International evidence reveals consistently that rates of obesity are greatest in those with the least education. Overweight and obesity are more common among people with a lower family income. Those at the bottom of the social gradient are most likely to become obese.
Risk-factor surveys can reinforce negative perceptions about individuals who adopt unsafe behaviours such as overeating and sedentary lifestyles. Is the main implication to be gleaned from all this research that we should exhort individuals at the bottom of the social gradient to eat less and exercise more? Why are these differentials occurring? Why do disadvantaged people appear to behave so badly?
At the conservative or neoliberal end of the ideological spectrum, there is an assumption that behaviours are chosen, which lends itself to “victim-blaming”. At the other end of the spectrum there is greater recognition of the extent to which socio-economic circumstances shape and constrain available options.

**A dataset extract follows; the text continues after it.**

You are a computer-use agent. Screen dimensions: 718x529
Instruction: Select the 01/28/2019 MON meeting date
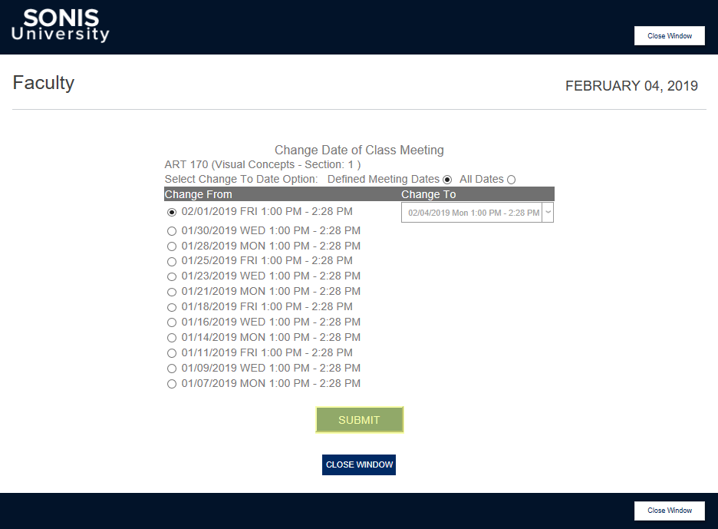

This focuses attention on social disadvantage and unhealthy living and working conditions, beyond the health-care system.
As a result the public health community is keen for the National Obesity Taskforce to recognise the importance of “toxic environments” and social solutions – to counter the emphasis on individual behaviour change implicit in the lifestyle prescription.
Urban-planning solutions include rethinking the size and use of recreational space, making the suburbs safe for children to walk and play in and increasing the number of bike paths. This sounds a bit like Canberra – the city with the lowest level of obesity in Australia.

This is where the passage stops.